____ Excerpted text

Although NGS allows the study of human genetics at unprecedented speed and detail, the role of model organisms in following up candidate genes is still of critical importance. A recent perspective article in Nature Reviews Genetics (93) addressed the utility of research with model organisms in the age of NGS technologies. According to one author, 3 reasons to continue using model organisms to complement human genetic studies are the genome resources that have been accumulated for these organisms, the bank of literature available on basic biological processes in these model systems, and the limitations of genetic and functional studies in humans. (93) The communities studying model organisms are using NGS to expand the knowledge base about these organisms, which will increase their utility in follow-up studies on candidate human genes.
TRANSLATING EXOME AND GENOME SEQUENCING INTO THE CLINICAL LABORATORY
The encouraging successes of exome and genome sequencing in identifying candidate genes have resulted in translational efforts to bring these approaches into clinical diagnostics. While early in the adoption cycle, it is reasonable to project a steady growth in this translational effort. Although tremendous progress has been made in the past 7 years since the initial NGS-based publication, translation of NGS into routine clinical diagnostic practice is faced with multiple challenges. The continuing evolution of NGS poses hurdles for clinical laboratories in terms of validating and maintaining diagnostic tests. Next-generation sequencing commercial vendors have been periodically releasing new versions of chemistries and flow cells and decommissioning prior versions. While improving accuracy and decreasing sequencing costs, these periodic upgrades require that clinical laboratories revalidate their processes. In our experience, the technical workflow of library preparation and performance of sequencing is accomplishable by individuals with high-complexity molecular testing experience. In contrast, identifying individuals with the bioinformatics skill sets needed for analysis of exome and genome scale data sets is a unique challenge. As with platform modifications, there has been a steady stream of bioinformatics innovations for analysis of NGS data sets. Multiple algorithms for alignment, variant calling, and annotation now exist each with their own strengths and weaknesses. Few comparative studies of these algorithms have been performed and the most widely used algorithms require knowledge of LINUX or UNIX command line. Customization of open-source software to achieve integration with existing laboratory information systems requires expertise in interfacing software. To accomplish these bioinformatics needs, clinical laboratories are either collaborating with academic bioinformatics groups or hiring individuals with relevant expertise. An additional resource investment that clinical laboratories face is the computational infrastructure required for processing of exome and genome scale data, including dedicated computational servers with accompanying storage space.

________
____ Recorded data

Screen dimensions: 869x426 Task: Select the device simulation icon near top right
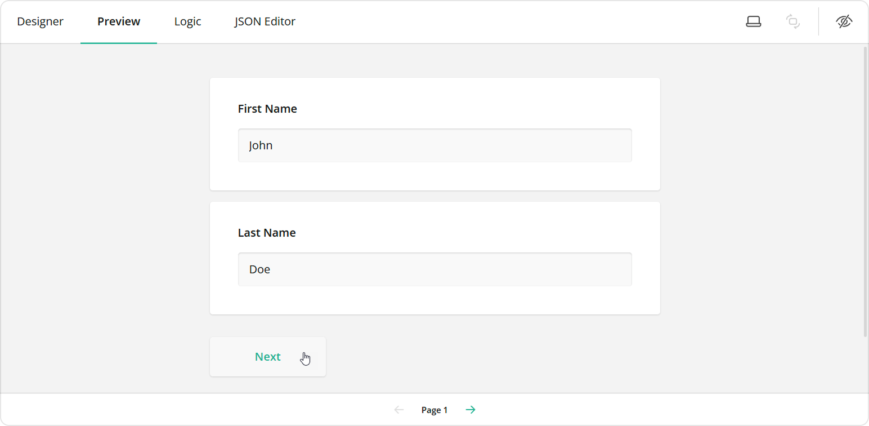tap(753, 21)
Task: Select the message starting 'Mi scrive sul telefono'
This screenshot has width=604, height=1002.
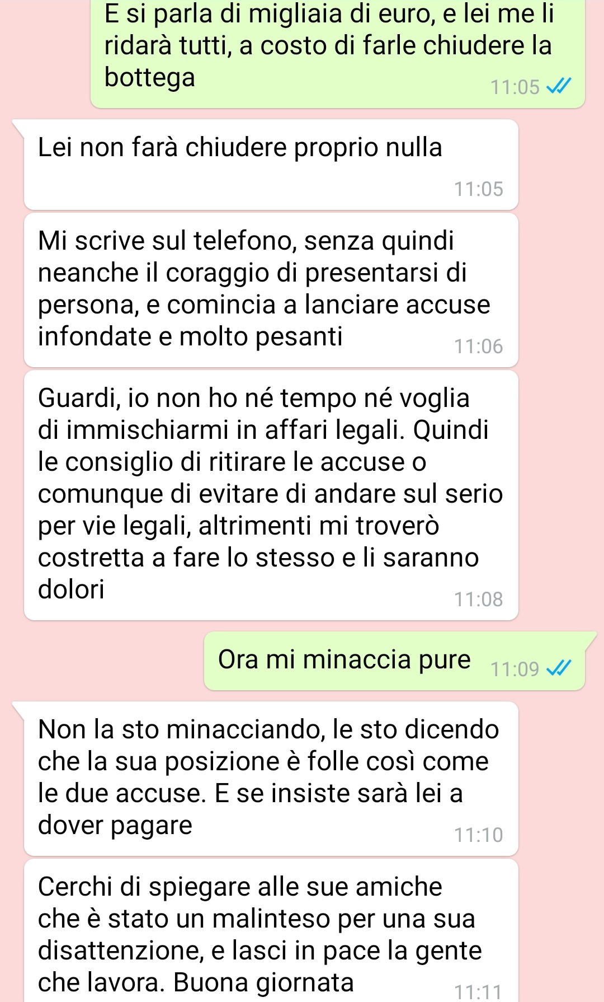Action: [271, 290]
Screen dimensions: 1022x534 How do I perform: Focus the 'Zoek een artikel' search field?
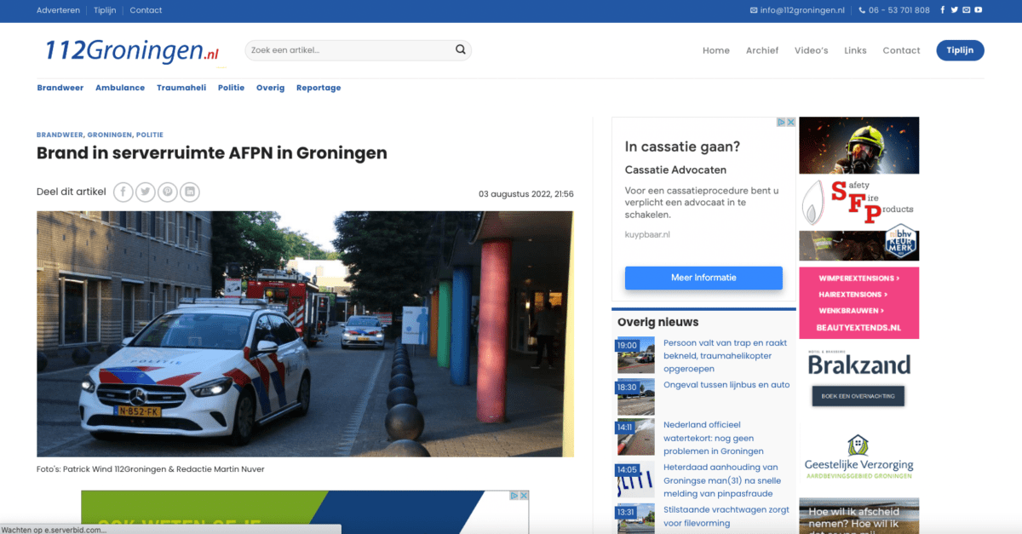[x=349, y=50]
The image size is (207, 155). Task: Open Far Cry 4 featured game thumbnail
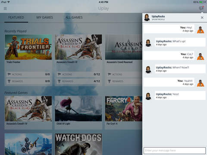click(124, 109)
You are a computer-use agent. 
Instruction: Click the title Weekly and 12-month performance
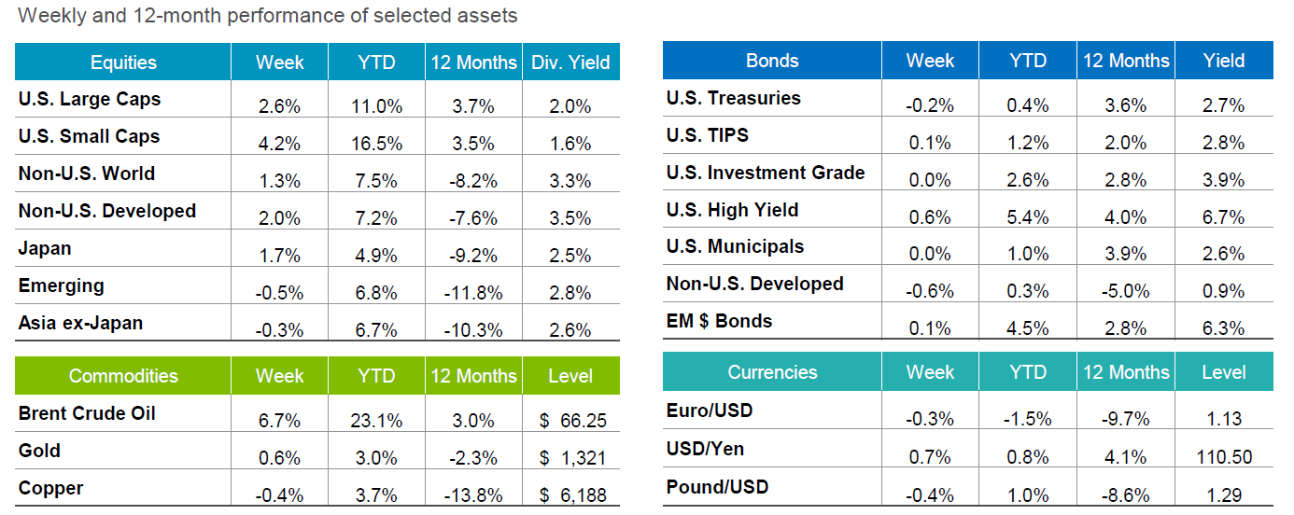point(267,16)

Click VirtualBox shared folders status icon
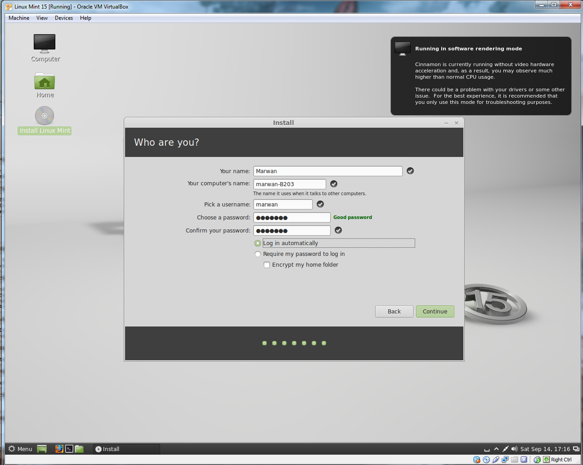(x=515, y=460)
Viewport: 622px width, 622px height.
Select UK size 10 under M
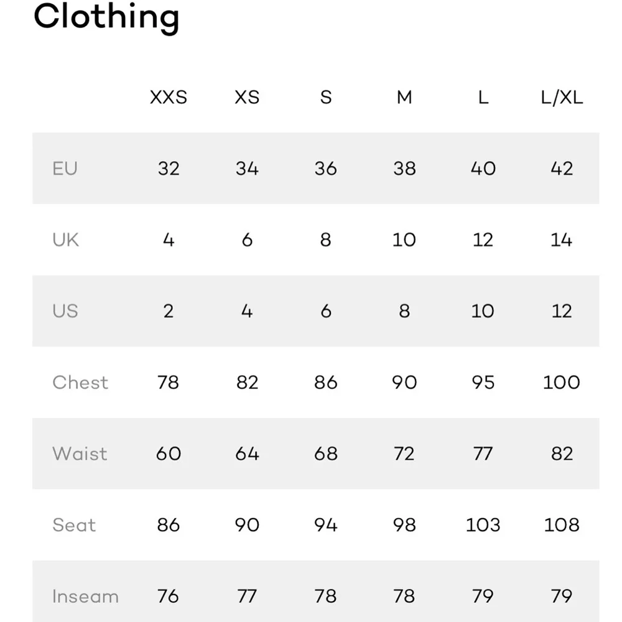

________

*What you will do*
In the excerpt on next-generation sequencing, what knowledge do the most widely used algorithms for alignment, variant calling, and annotation require? The entries play no part in the work here.

*Result*
Knowledge of the LINUX or UNIX command line.